L’edificio, collocato in posizione elevata rispetto al piano stradale, è raggiungibile attraverso un sistema di rampe simmetriche che ne accentuano il carattere scenografico e il rapporto con lo spazio urbano circostante. La facciata, di gusto barocco, è scandita da nicchie, aperture e membrature architettoniche concluse da trabeazione e timpano. Particolarmente rilevante la presenza di statue in pietra leccese che arricchiscono il prospetto: al centro, in alto, l’Assunta; ai lati figure di sante; accanto al portale, gli Arcangeli Michele e Raffaele con Tobiolo.
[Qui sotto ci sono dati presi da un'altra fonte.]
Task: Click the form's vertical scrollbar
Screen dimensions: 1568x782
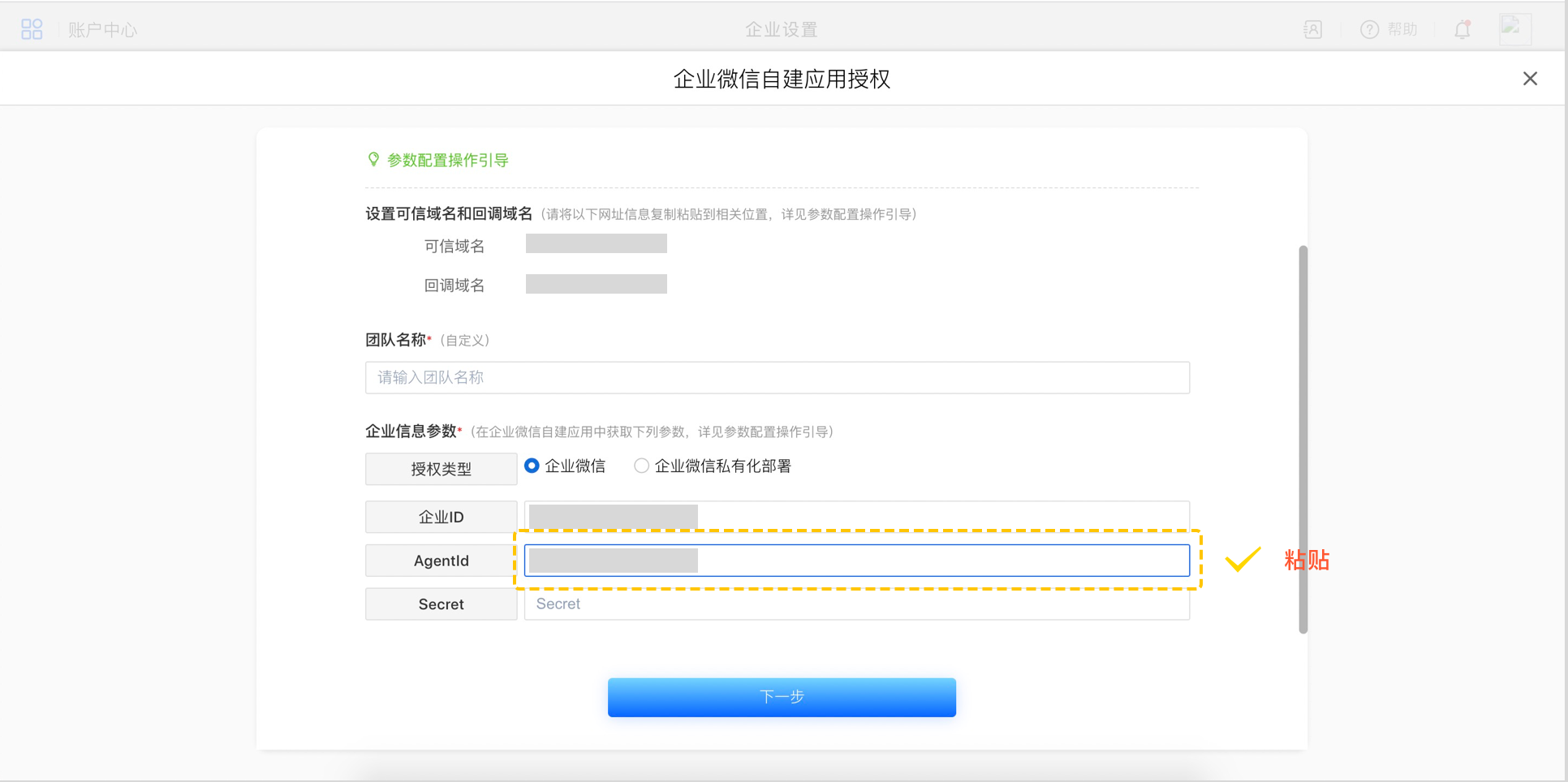Action: click(x=1303, y=438)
La chiesa fu legata alla Confraternita dell’Assunta, che nei secoli passati ebbe come punto di riferimento l’antico ospedale dedicato a San Giovanni Battista. Dal 1852 la confraternita risultò legata all’Arciconfraternita della Beata Vergine Maria delle Vittorie di Parigi.
L’interno, semplice e raccolto, presenta uno spazio a navata unica scandito da altari. Di particolare interesse due sculture lignee raffiguranti l’Assunta: una a grandezza naturale, utilizzata per le processioni, e una di dimensioni più contenute, entrambe collocabili tra la fine del XVII secolo e i primi decenni del secolo successivo.
L’altare maggiore, realizzato nel 1895 dal maestro Vito Carlucci di Muro Leccese, costituisce un ulteriore elemento di interesse storico e artistico. Nel suo insieme, la Chiesa dell’Assunta conserva il valore di luogo di culto, memoria confraternale e testimonianza della religiosità popolare di Specchia, inserita nel tessuto urbano del borgo antico e nella sua storia devozionale.